Called Precision32 SiM3L1xx, the MCUs are said to be able to run at 175µA/MHz in active mode, and under 250nA in sleep with the real-time clock (RTC) enabled at 3.6 V.
The top clock rate is 50MHz, and intended applications include smart metering, utility monitoring, home automation, wireless security, asset tracking and personal medical devices.
Dynamic voltage scaling adjusts the internal device voltage in response to changing conditions, and there is a integrated buck converter.
“Dedicated peripherals such as a data transfer manager, AES encryption block and run-time encoder accelerate the processing of RF protocol for wireless applications without CPU intervention, reducing system power,” said the firm. “Enhanced DMA can reduce protocol-related power, and RAM and register state retention enables 4µs wake-up time.”

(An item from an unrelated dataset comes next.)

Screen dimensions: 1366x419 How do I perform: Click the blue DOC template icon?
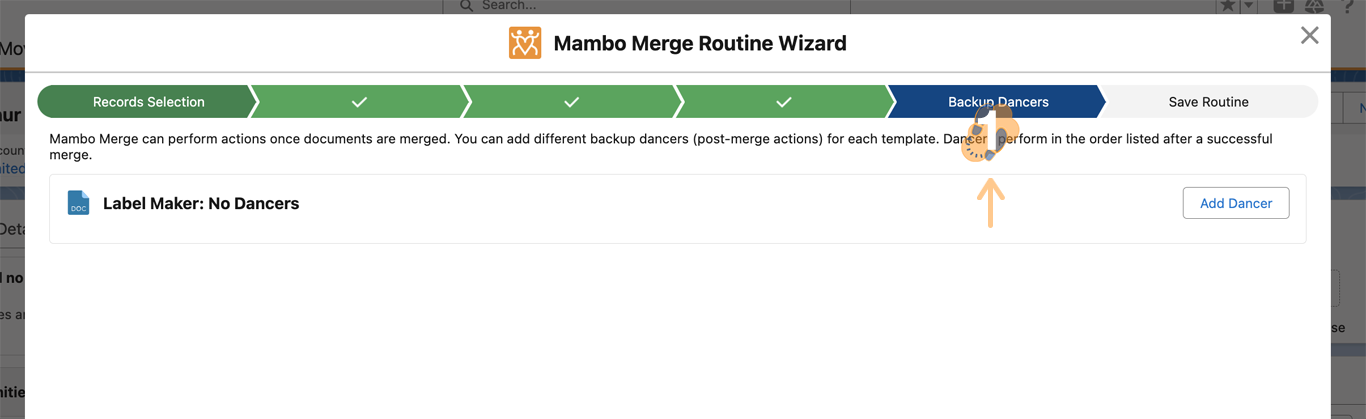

Claimed to be another power-saving feature, the LCD controller has “a charge redistribution architecture”, said the firm.
The charge pump generates an input voltage for the device circuits in sleep mode, which is said to cut both analogue and digital sleep currents.

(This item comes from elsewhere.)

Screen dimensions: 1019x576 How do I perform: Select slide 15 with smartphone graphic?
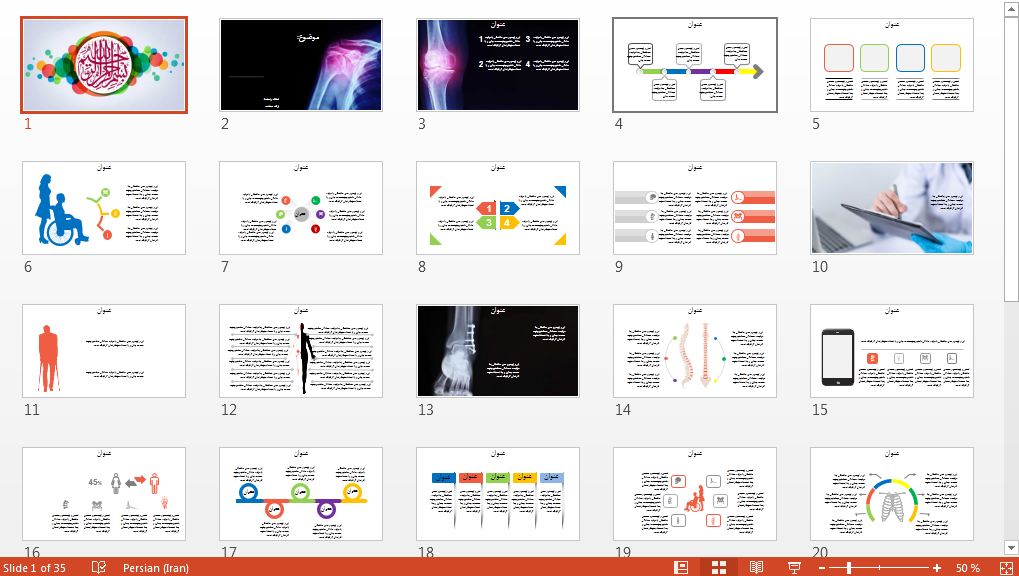pos(891,351)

Also supported are a multi-alarm RTC for clocking and interrupts, a sleep-mode UART, and an integrated sensor interface that provides sensor stimulus and measurement while the MCU sleeps. “The autonomous sensor interface continues to count in sleep mode and can wake the MCU after a count overflow or when the count reaches a programmable threshold,” said SiLabs.

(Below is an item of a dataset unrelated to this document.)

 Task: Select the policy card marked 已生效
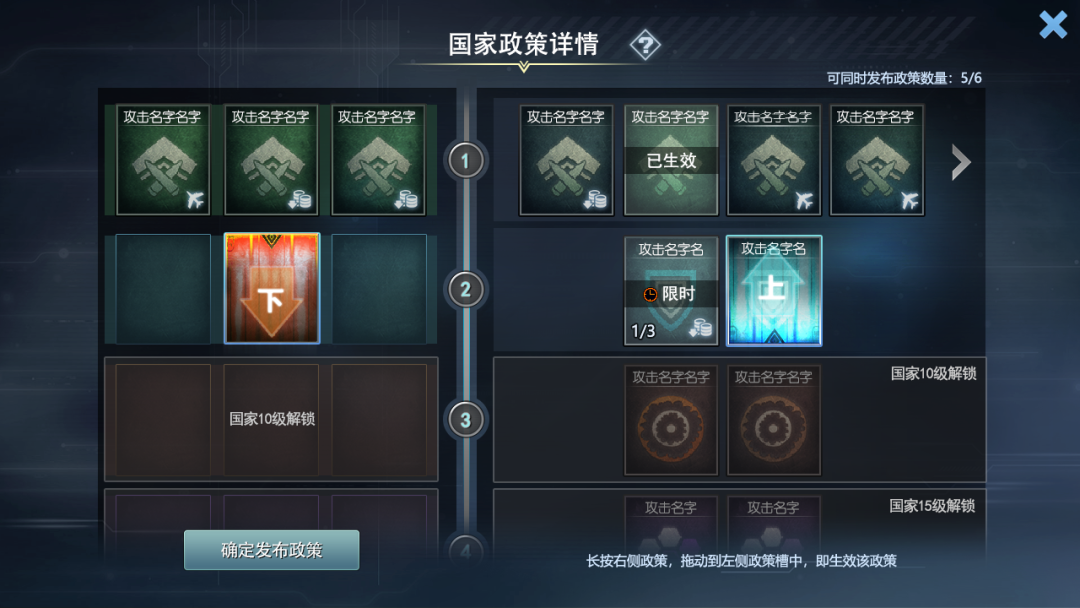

“Configuring the output voltage to the lowest acceptable setting of the other IC components connected to the MCU minimises overall power consumption.” added the firm. “This technique is especially useful in battery-powered applications such as smart meters where it can extend battery lifetime to 20 years.”
The Eclipse-based integrated development environment (IDE) estimates power consumption and provides figures and a pie chart of the total supply current and additive currents for enabled peripherals as they are configured.
It also provides power-saving tips when the cursor hovers over a configurable setting.
Production quantities are available now in QFN and TQFP packages down to 5.5×5.5mm with 32 to 256kbyte flash, and development boards are available.